Stored items:
━━━━━━━━━━━━━━━━

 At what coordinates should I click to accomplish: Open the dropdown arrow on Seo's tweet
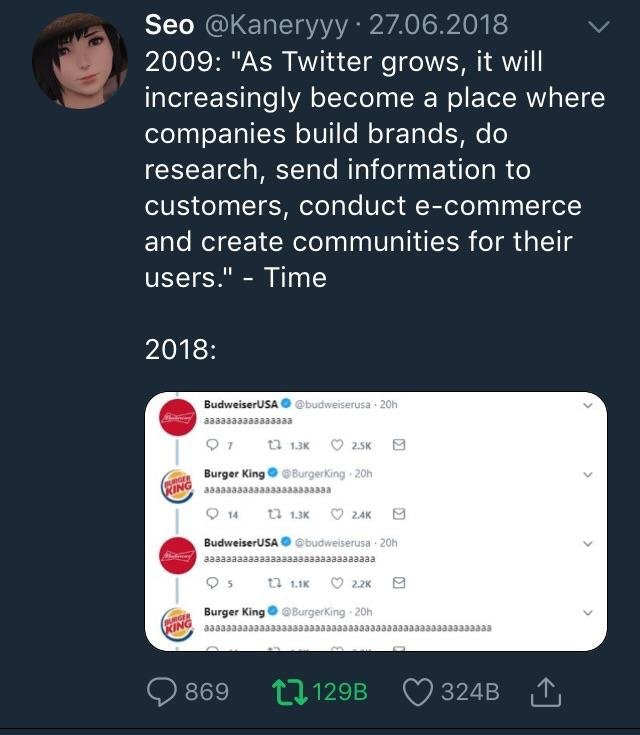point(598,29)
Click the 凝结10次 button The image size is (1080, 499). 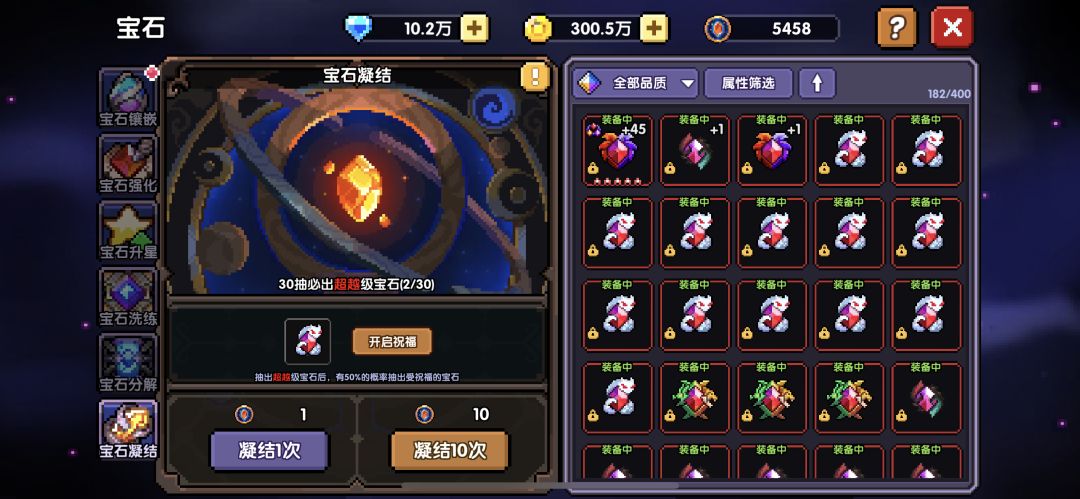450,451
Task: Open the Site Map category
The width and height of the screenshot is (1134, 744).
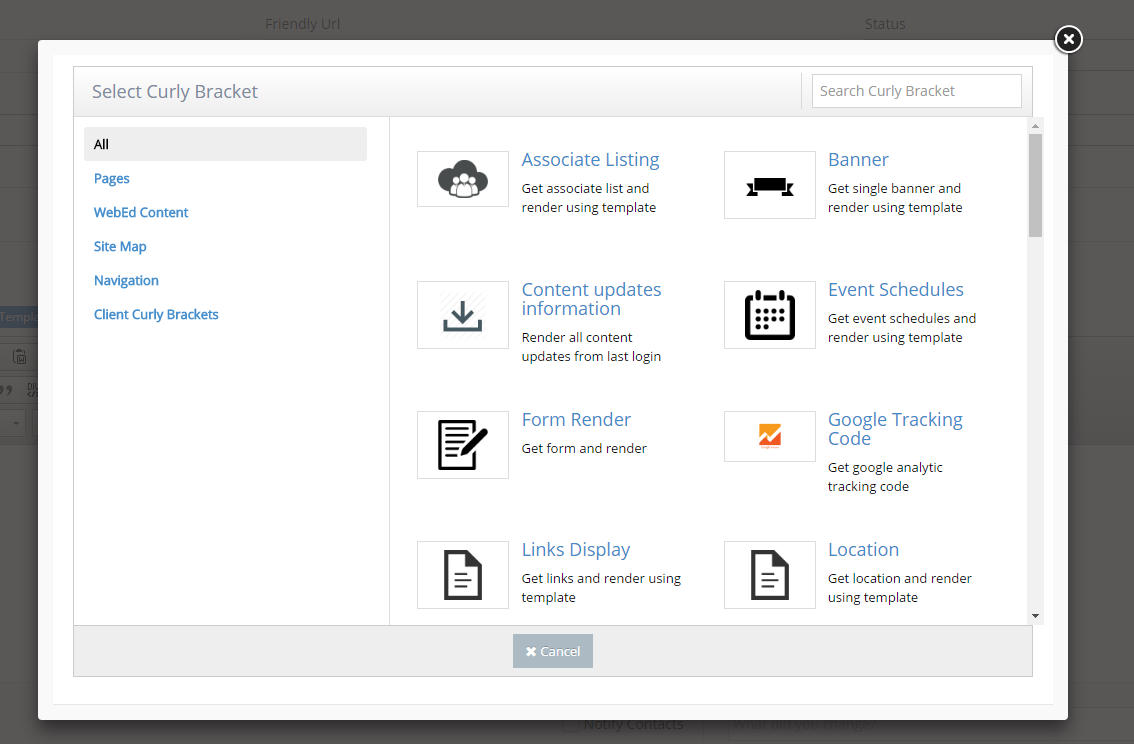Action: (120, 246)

━━━━━━━━━━━━━━━━

__WORK ITEM__: Starting with the line that contains "The width and", give the lines again exactly as they appear through the last line of the data, pictures excluded.

__SOLUTION TO THIS PROBLEM__:
The width and height of the screenshot is (1134, 744).
Action: (120, 246)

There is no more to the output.